Stated goal: In every one of the records below, swap "GUI agent" for "UI agent" and reproduce the lines with everything else left as it is.

Source material:

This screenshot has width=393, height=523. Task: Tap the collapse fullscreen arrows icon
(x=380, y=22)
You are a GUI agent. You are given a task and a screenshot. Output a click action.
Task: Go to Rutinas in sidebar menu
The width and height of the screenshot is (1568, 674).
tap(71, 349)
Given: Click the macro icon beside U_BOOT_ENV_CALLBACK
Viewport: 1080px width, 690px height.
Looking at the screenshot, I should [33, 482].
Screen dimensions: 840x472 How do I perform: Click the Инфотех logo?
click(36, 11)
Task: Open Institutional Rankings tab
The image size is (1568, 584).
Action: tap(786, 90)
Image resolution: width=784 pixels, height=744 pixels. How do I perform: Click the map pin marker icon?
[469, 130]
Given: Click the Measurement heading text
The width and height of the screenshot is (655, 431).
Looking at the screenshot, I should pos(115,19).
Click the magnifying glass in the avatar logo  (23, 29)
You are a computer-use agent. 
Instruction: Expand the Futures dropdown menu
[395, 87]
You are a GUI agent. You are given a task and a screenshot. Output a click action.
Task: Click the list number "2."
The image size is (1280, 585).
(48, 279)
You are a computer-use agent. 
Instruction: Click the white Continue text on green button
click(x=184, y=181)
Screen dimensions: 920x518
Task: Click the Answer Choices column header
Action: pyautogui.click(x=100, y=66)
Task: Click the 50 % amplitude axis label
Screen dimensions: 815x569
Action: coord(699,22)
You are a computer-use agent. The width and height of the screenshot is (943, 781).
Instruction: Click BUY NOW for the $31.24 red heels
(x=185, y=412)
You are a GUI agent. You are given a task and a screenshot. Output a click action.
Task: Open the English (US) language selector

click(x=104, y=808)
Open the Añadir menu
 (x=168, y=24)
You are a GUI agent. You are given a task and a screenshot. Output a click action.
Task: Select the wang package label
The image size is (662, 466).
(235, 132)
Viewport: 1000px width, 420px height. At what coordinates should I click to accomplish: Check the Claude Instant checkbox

Answer below:
This screenshot has width=393, height=523. Task: Tap the collapse fullscreen arrows icon
(x=380, y=22)
You are a UI agent. You are given a task and a screenshot. Output a click action.
Task: Go to Rutinas in sidebar menu
The width and height of the screenshot is (1568, 674).
tap(71, 349)
Given: Click the macro icon beside U_BOOT_ENV_CALLBACK
Viewport: 1080px width, 690px height.
Looking at the screenshot, I should [33, 482].
Screen dimensions: 840x472 How do I perform: Click the Инфотех logo?
click(36, 11)
Task: Open Institutional Rankings tab
The image size is (1568, 584).
Action: tap(786, 90)
Image resolution: width=784 pixels, height=744 pixels. How do I perform: Click the map pin marker icon?
[469, 130]
Given: Click the Measurement heading text
The width and height of the screenshot is (655, 431).
Looking at the screenshot, I should pos(115,19).
Click the magnifying glass in the avatar logo  (23, 29)
You are a computer-use agent. 
Instruction: Expand the Futures dropdown menu
[395, 87]
You are a UI agent. You are given a task and a screenshot. Output a click action.
Task: Click the list number "2."
The image size is (1280, 585).
(48, 279)
You are a computer-use agent. 
Instruction: Click the white Continue text on green button
click(x=184, y=181)
Screen dimensions: 920x518
Task: Click the Answer Choices column header
Action: pyautogui.click(x=100, y=66)
Task: Click the 50 % amplitude axis label
Screen dimensions: 815x569
Action: coord(699,22)
You are a computer-use agent. The width and height of the screenshot is (943, 781).
Instruction: Click BUY NOW for the $31.24 red heels
(x=185, y=412)
You are a UI agent. You are given a task and a screenshot. Output a click action.
Task: Open the English (US) language selector

click(x=104, y=808)
Open the Añadir menu
 (x=168, y=24)
You are a UI agent. You are given a task and a screenshot. Output a click action.
Task: Select the wang package label
The image size is (662, 466).
(235, 132)
Viewport: 1000px width, 420px height. At what coordinates should I click to accomplish: Check the Claude Instant checkbox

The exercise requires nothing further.